= Your assignment =
State the number of lines in these records that include the string "agent", and say nothing more.

######

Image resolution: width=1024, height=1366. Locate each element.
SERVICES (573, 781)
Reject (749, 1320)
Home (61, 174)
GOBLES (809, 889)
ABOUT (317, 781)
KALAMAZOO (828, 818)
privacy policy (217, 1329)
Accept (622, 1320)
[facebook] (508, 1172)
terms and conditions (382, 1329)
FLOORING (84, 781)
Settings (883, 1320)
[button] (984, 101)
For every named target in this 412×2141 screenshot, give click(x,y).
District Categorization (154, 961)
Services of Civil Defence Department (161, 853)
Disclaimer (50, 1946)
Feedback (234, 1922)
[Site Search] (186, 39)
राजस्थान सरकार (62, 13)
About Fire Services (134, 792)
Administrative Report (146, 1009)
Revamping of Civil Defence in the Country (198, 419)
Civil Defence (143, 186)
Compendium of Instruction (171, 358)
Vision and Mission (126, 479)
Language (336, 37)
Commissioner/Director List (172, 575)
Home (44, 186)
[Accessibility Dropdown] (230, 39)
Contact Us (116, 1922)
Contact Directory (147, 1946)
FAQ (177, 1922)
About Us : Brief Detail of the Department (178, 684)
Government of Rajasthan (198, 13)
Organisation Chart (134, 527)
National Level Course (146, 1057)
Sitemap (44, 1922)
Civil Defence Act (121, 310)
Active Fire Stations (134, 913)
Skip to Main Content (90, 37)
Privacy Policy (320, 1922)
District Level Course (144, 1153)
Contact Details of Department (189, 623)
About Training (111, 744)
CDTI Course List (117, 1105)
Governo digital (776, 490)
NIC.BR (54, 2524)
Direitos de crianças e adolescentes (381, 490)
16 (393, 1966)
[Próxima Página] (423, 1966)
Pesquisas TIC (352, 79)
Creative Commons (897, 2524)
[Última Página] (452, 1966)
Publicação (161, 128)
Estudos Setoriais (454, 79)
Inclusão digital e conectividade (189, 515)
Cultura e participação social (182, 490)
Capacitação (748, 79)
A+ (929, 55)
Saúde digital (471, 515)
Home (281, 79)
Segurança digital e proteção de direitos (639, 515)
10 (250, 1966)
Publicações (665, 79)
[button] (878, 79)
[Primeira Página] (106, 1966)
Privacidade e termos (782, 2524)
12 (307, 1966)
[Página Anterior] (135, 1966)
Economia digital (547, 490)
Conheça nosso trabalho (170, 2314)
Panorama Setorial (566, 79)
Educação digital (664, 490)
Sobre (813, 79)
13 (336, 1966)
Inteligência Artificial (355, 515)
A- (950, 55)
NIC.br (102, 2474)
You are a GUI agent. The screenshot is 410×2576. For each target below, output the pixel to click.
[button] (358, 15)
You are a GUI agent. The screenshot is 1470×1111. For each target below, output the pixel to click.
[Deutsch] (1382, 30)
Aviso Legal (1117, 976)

######

= Written answer =
2